We find, from Fitzball’s autobiography, that his first attempt at stage composition was made on the boards of the Norwich Theatre. He there produced the Innkeeper of Abbeville, which succeeded well enough in the country to be reproduced at the Surrey Theatre, where it ran upwards of one hundred nights. His next attempts were Joan of Arc and The Floating Beacon, which were played together, nearly, if not more than four hundred consecutive nights. To our thin king this was not a bad beginning for a young man. Where are the dramatists, great or little, who begin, in that way, now?

As he gained in experience, he got on to wider successes. His Devil’s Elixir was a great hit, even with a critical Covent-Garden audience.
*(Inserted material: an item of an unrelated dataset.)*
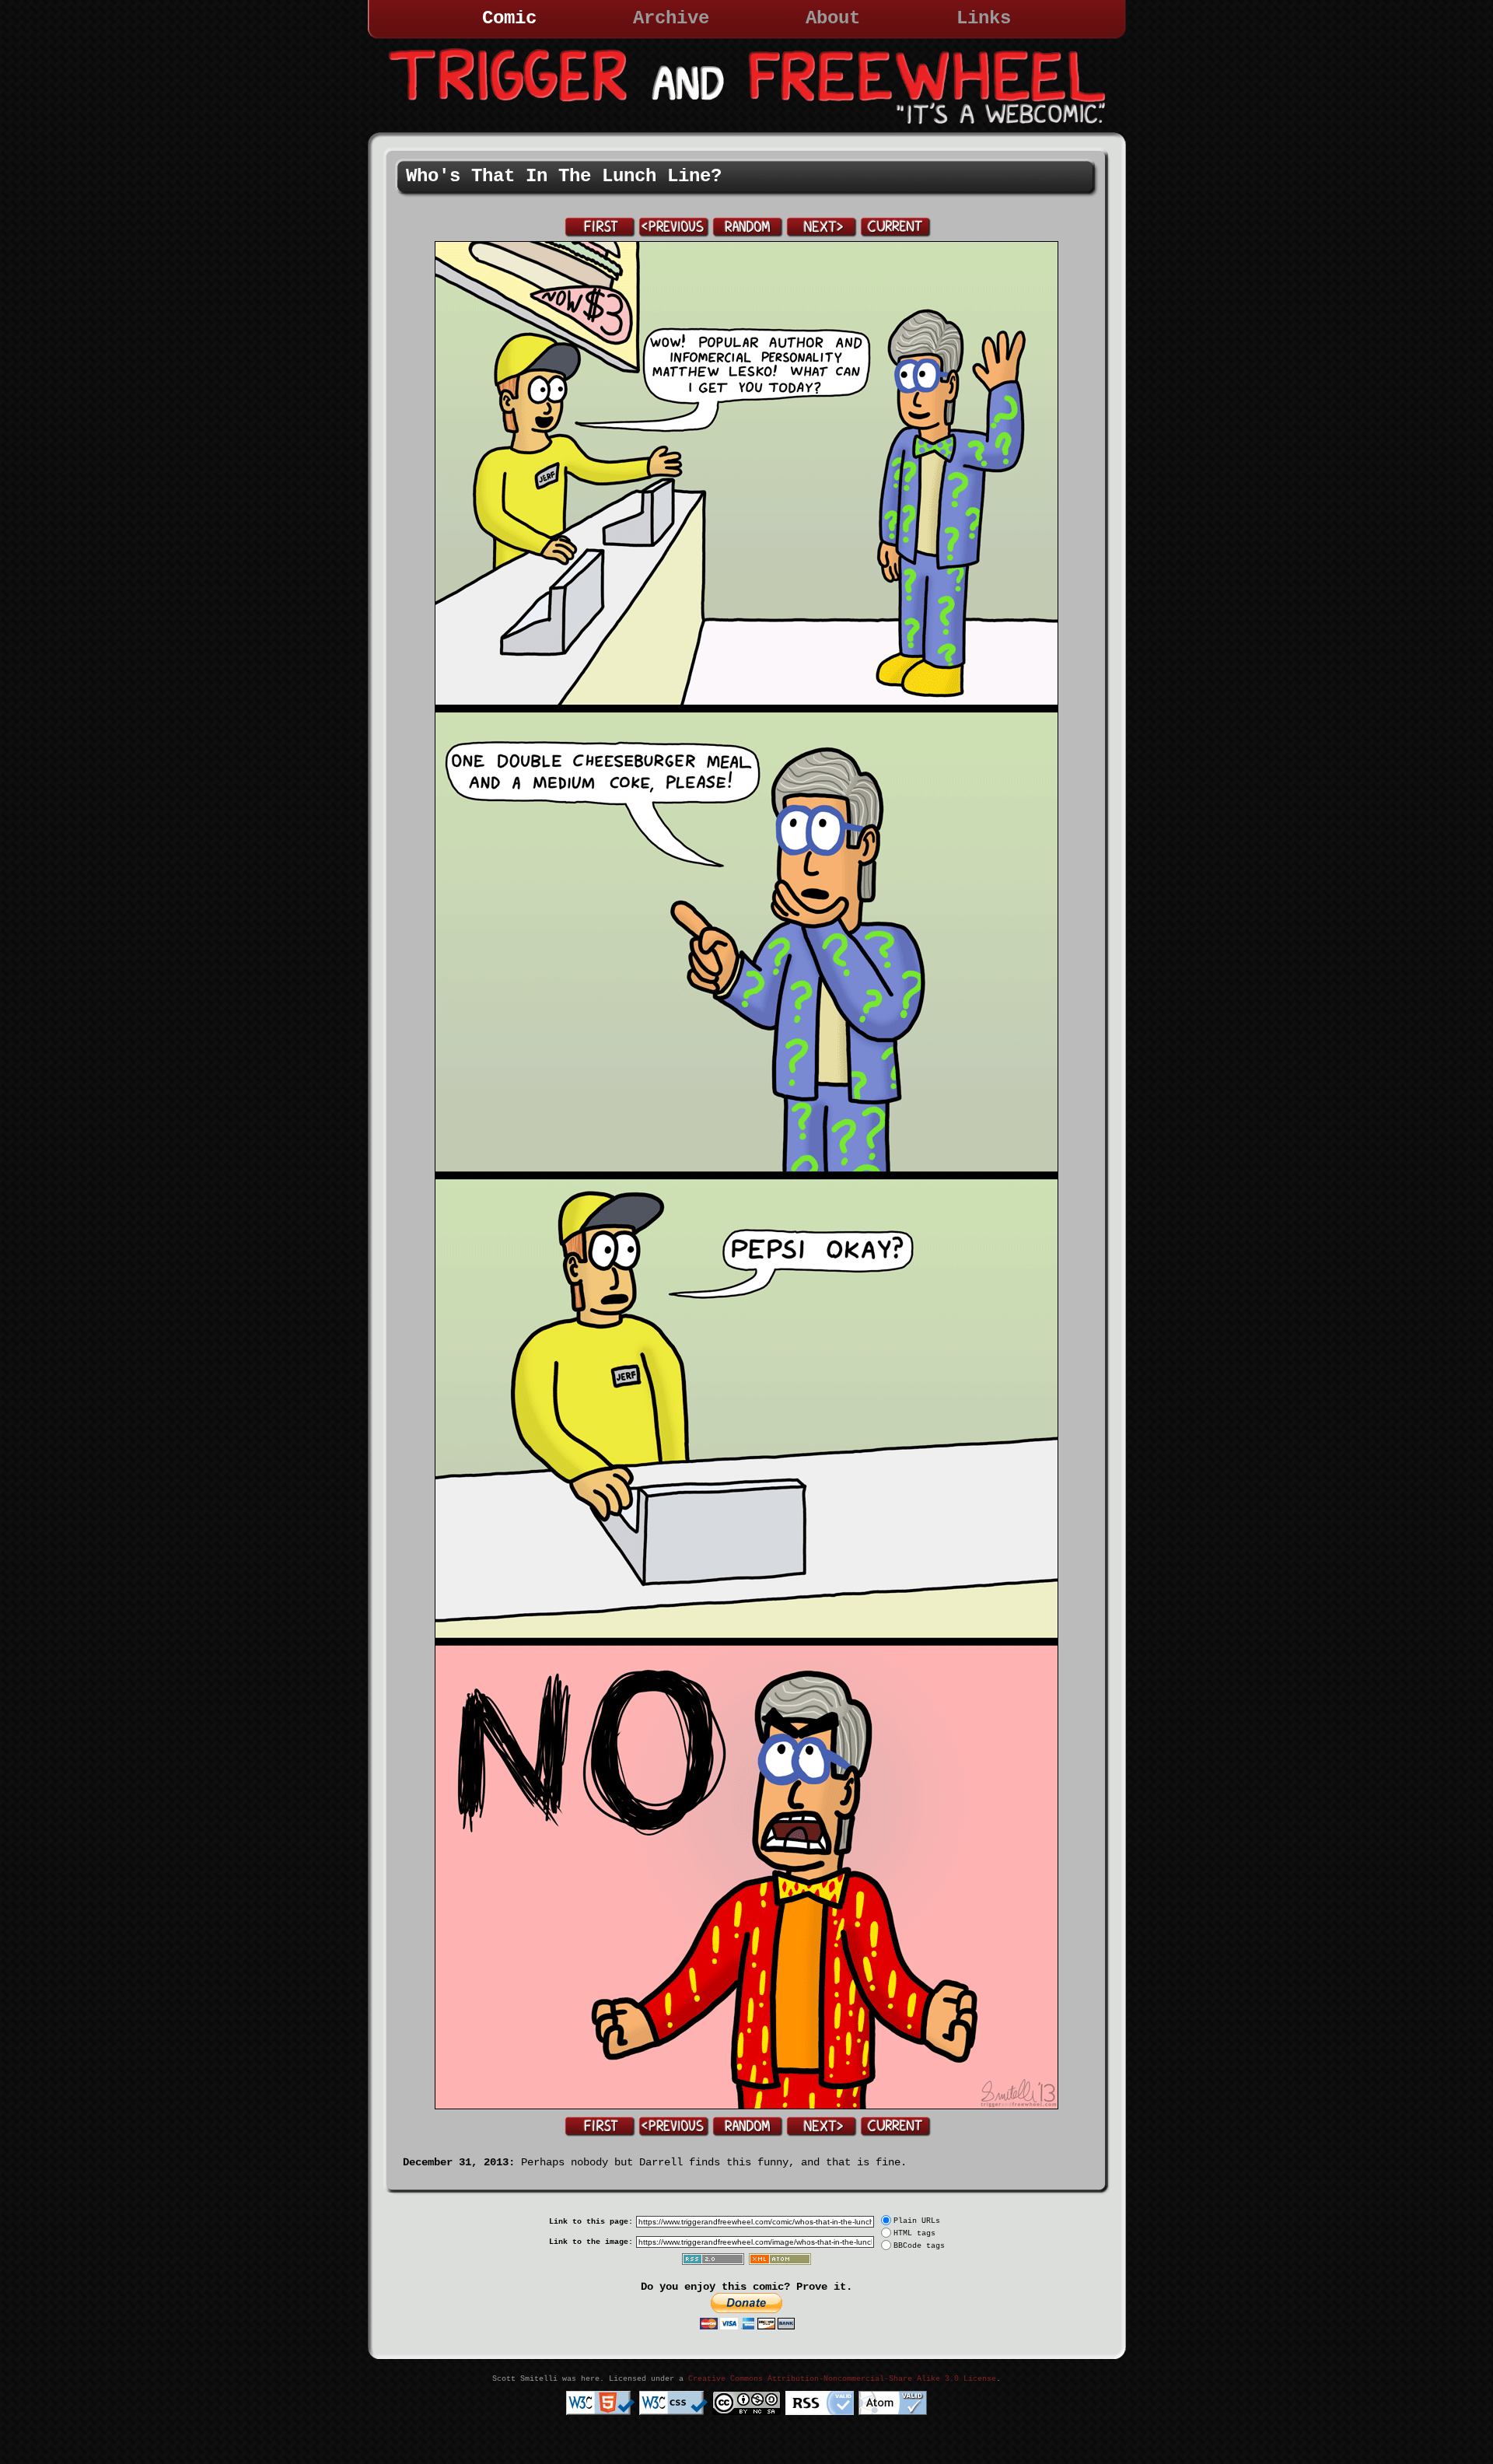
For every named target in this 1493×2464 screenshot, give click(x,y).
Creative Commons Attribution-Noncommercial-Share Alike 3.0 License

His Pilot, Flying Dutchman, and Jonathan Bradford (this last melodrama running two hundred and sixty-four consecutive nights), were reported to have brought nearly twenty thousand pounds to the theatres in which they were produced. Besides writing these plays, he dramatised some of Scott’s and Bulwer’s novels; and, later in his career, he varied his exertions by writing the words (or by adapting them from foreign librettos) of some of the most popular operas that have ever appeared on the English stage. His poetry, taken by itself, was easy enough

to ridicule, in these cases. But who, in the instances of other men, looks for fine poetry in opera-books? Who wants anything of an opera-book, but that it should be an easy and intelligible medium for conveying music to the public ear? If Mr. Fitzball accomplished this object, he did enough for the purpose for which he was employed. And, if he had written fine verses, who, of all the listeners to the music, would have found them out?
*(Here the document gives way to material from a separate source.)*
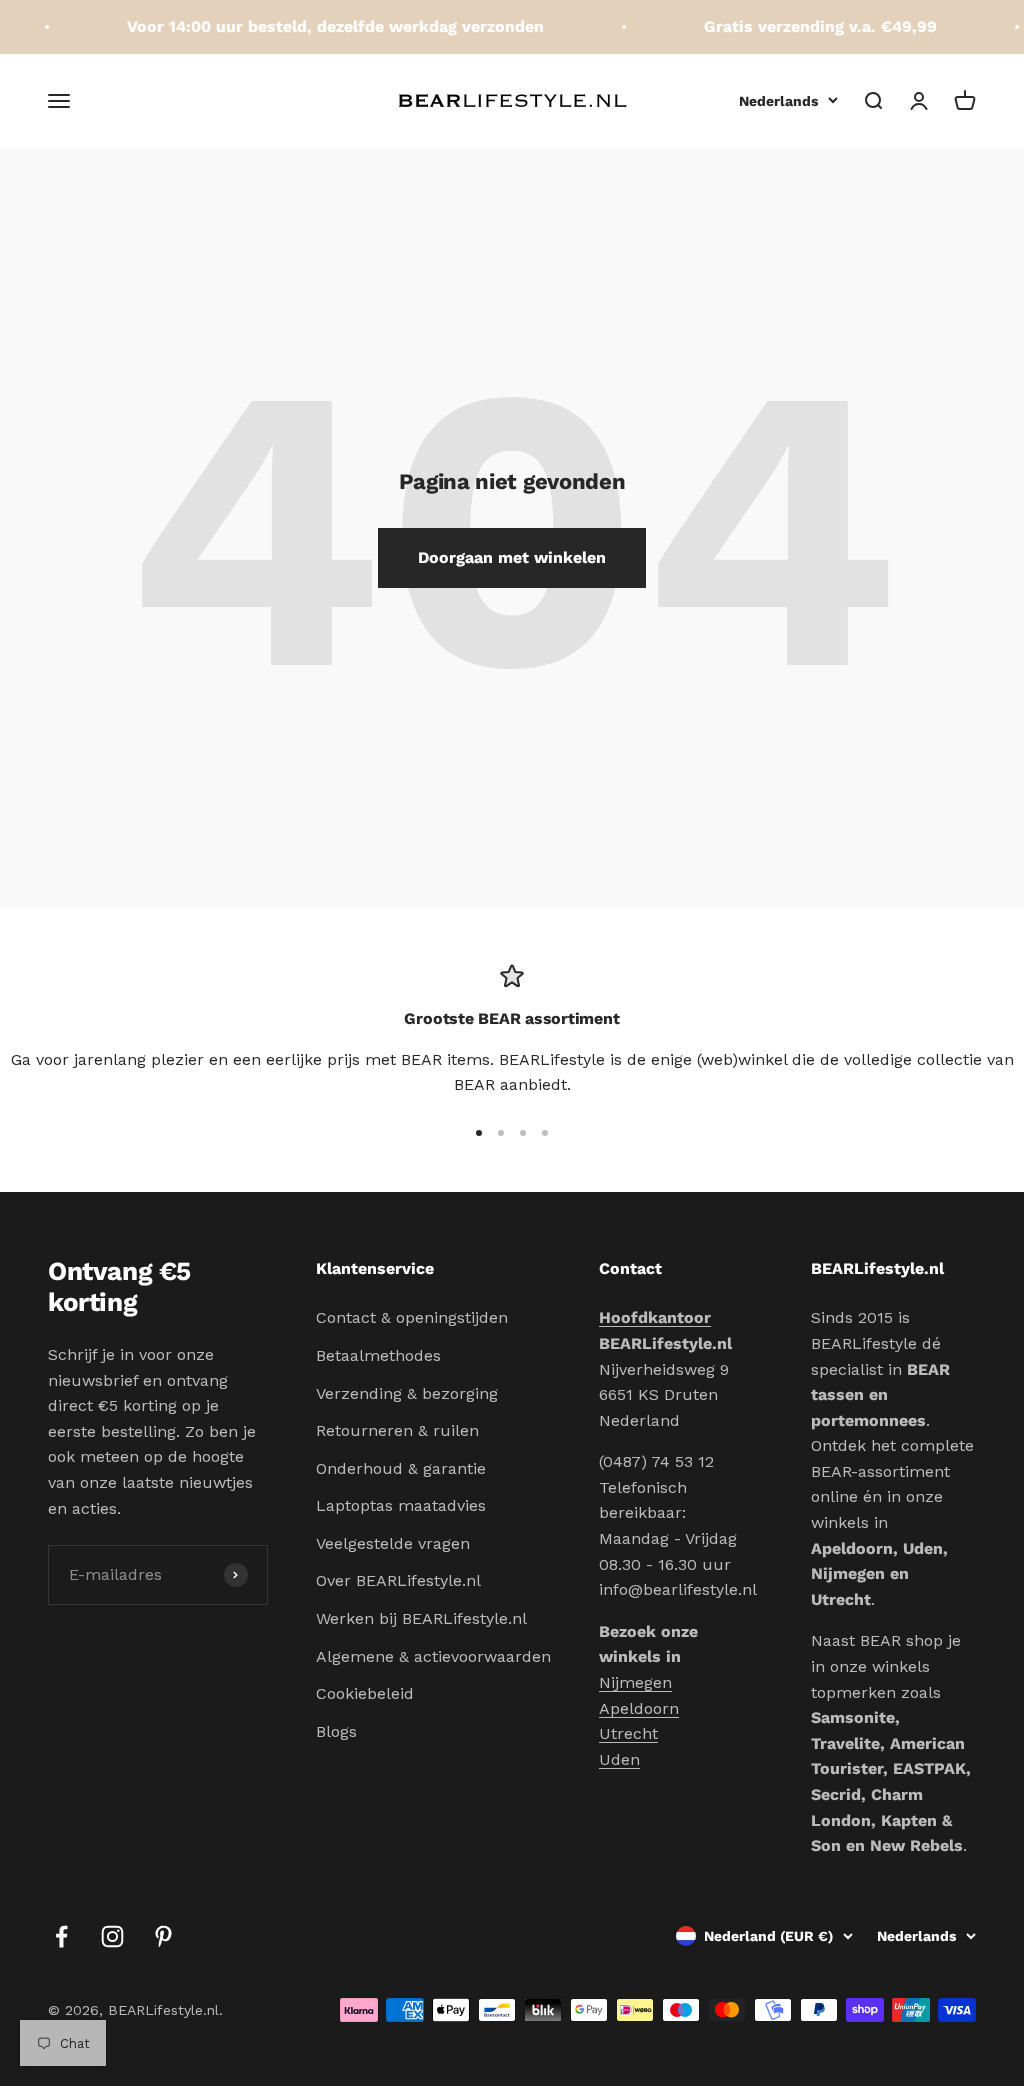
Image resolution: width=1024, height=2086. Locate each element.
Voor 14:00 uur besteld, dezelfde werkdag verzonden (325, 26)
Excepting the cases of the operas, Mr. Fitzball’s adaptations from the French seem to have been commendably few in number. He took his plots from English stories, or from romantic events recorded in the newspapers. If a man cannot absolutely invent for himself, it is certainly more creditable to to him as a dramatist, that he should take his materials from widely known national sources, than from foreign originals disguised to pass for English, and unacknowledged on the playbills. As no serial novels were published at that time, be anticipated no author’s stories, and committed no graver offence than that of attempting, generally with unmistakable success, to present the dramatic side of a popular novel, to an audience, for the most part, well acquainted with it already in its original narrative form.

We have indicated the outline of Mr. Fitzball’s dramatic career, as exhibited in his autobiography, and we may now leave the reader who is interested in the matter to refer to the work itself for all details, and for a plentiful supply of anecdotes in connection with the actors, managers, and dramatists of the last fifty years. It would be easy enough to take exception to the execution of these volumes, if it were at all desirable to do so. But we see no necessity for trying a book which makes no literary pretence, by a high literary standard. We are willing to accept the fruits of Mr. Fitzball’s dramatic experience good-humouredly, when they are worth gathering; and when they are not, we can easily accept the alternative of leaving them on the tree.